A história leva-nos ao momento em que Mickey 7 deveria morrer. Tendo sofrido uma queda elevada, diz aos seus colegas que o deixem ser comido pelos alienígenas – sempre é melhor do que arriscarem as suas vidas findáveis. Mas, surpreendentemente, Mickey 7 vai sobreviver e retornar à colónia, encontrando na sua cama Mickey 8. Num local onde existe escassez de comida e de proteína, não denunciar a denúncia é considerado crime capital.

Mickey 7 apresenta vários elementos interessantes, mostrando como a humanidade, tendo deixado o planeta Terra, continua a possuir traços comuns à sociedade que conhecemos. Persistem egoísmos e quezílias, preconceitos, facções religiosas e critérios ilógicos. Não falta a namorada compreensiva, o chefe odioso ou o amigo duvidoso.
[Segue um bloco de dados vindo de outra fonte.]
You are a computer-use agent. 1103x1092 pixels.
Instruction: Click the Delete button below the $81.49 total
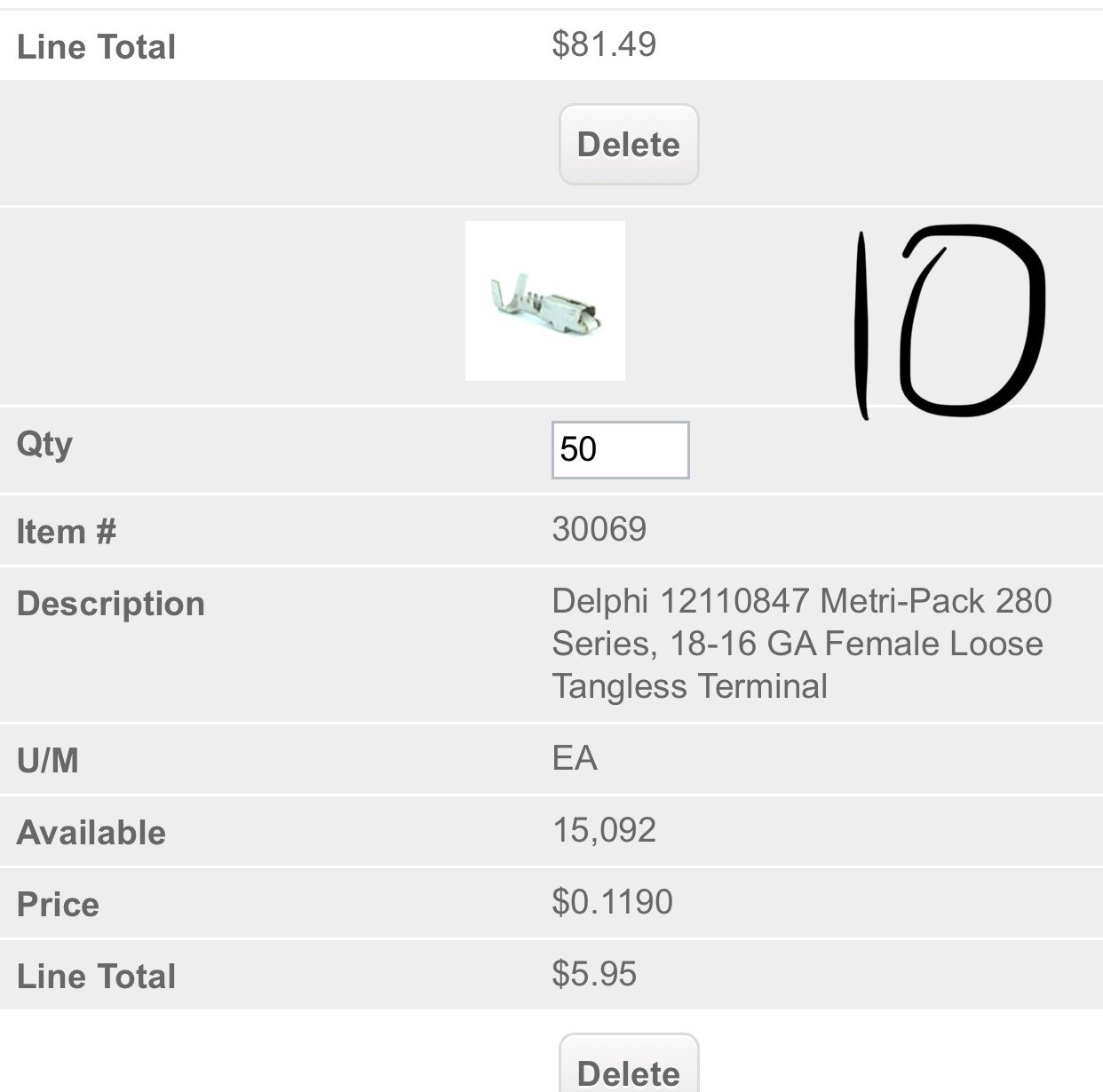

Em termos de dinâmica é um livro que flui, entre os conflitos internos (protagonizados pelas várias personagens referidas anteriormente) e os conflitos externos (proporcionados pelos alienígenas que comem rapidamente qualquer humano que com eles se cruze) que contribuem para a sucessão de episódios de acção e tensão ainda que não se trate de uma narrativa perfeita nessa componente.

Olhando para a sucessão de episódios, existem, por vezes, alguns detalhes menos coerentes. Mickey tem um intenso interesse em história, o que justifica a sua constante busca de informação sobre o passado, ainda que tal seja, supostamente, pouco valorizado naquela sociedade. É, assim, estranho ver outras personagens a conhecerem detalhes das civilizações antigas, e Mickey incapaz de os percepcionar devidamente.
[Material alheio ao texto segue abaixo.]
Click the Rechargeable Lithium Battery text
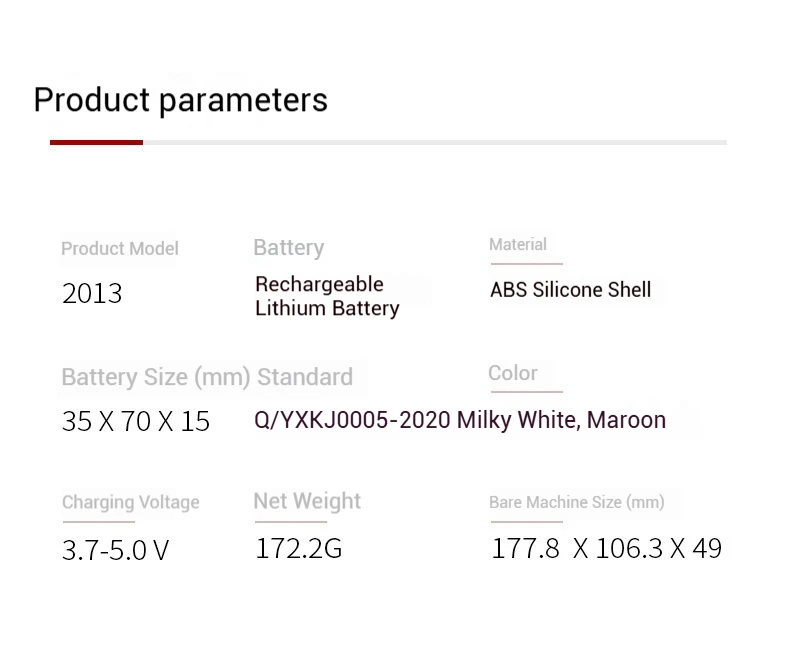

Por outro lado, existe uma grande parte do tempo dedicado à gestão da comida (existem duas cópias de Mickey, mas as racções são geridas, e ambas devem dividir o que é possível), o que até pode ser compreensível no contexto, mas que não é propriamente resolvido, antes um problema que se alonga até ao final do livro.

O tema também serve para questionar, levemente, questões sobre identidade que circundam a constante clonagem de Mickey e a passagem de memória entre os diferentes clones. Principalmente quando somos apresentados a duas versões de Mickey que têm comportamentos e respostas diferentes. Estas questões estarão, também, relacionadas com o mostrar da vertente religiosa deste futuro, onde existem os natalistas, fundamentalistas que não acreditam que os clones sejam mesmo pessoas.

Mickey 7 é um livro em que é fácil entrar no mundo, começando com um momento de tensão que impulsiona a narrativa. A partir daqui a história flui razoavelmente, tendo alguns momentos de info dump que visam explicar algumas reacções e regras. Existem momentos divertidos e curiosos, bem como detalhes tecnologicamente interessantes, ainda que, na sua globalidade, também existam elementos mal explicados. É, portanto, uma leitura agradável e aconselhável para quem quer um livro de ficção científica mais leve e divertido.